SR for the recovery of GHGs has been proposed by several recent studies. Ray et al. (2014, 2015) used stagewise orthogonal matching pursuit (StOMP), a reconstruction method known from compressed sensing, and modified it to enforce positive emission estimates. To overcome the restriction of sparse reconstruction of only being able to reconstruct sparse fields, they used a multi-scale resolution field based on wavelets. In Ray et al. (2015), StOMP has been modified so that prior information can be included. Both studies reconstructed fossil fuel CO₂ emissions in an idealized scenario with synthetic measurements and very low measurement noise (SNR >40 dB). Hase et al. (2017) demonstrated sparse reconstruction with enforced positive emission estimates of anthropogenic CH₄ emissions from synthetic observations in the US. To increase the sparsity of the emission field, Hase et al. (2017) used a redundant dictionary representation, where the representation of the emission field is not unique. Yan et al. (2012) proposed compressed sensing, i.e., sparse reconstruction with guaranteed best feature selection, for environmental monitoring with the focus on undersampling.

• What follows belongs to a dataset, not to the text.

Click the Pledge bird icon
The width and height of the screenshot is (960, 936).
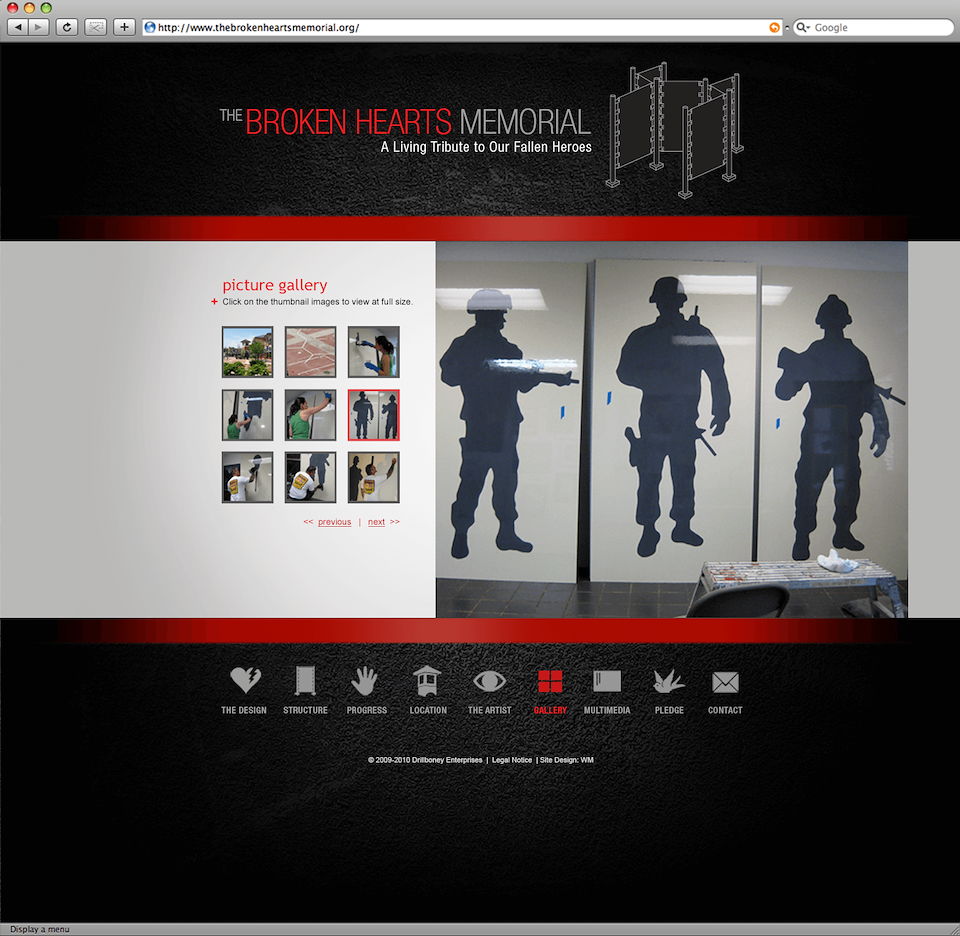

In this paper, we apply SR to assessing urban GHG emissions. Current GHG emission monitoring systems in cities, such as Dietrich et al. (2021), Shusterman et al. (2016) and Sargent et al. (2018), acquire GHG concentration in the atmosphere as column or in situ concentration measurements. These measurements are then related to city emissions and background concentrations, where the city emissions are the unknowns of interest while the background is (partially) known. Göckede et al. (2010) have shown that in smaller domains, uncertainties in the background have a high influence on the estimation of the city emissions. Therefore, modern approaches, such as Jones et al. (2021) and Klappenbach et al. (2021), use the measurements acquired to additionally improve the certainty of background concentrations using a Bayesian approach. In this work, we ignore the background and make the assumption that it is known in full detail. Extending our approach to include background concentrations is straightforward.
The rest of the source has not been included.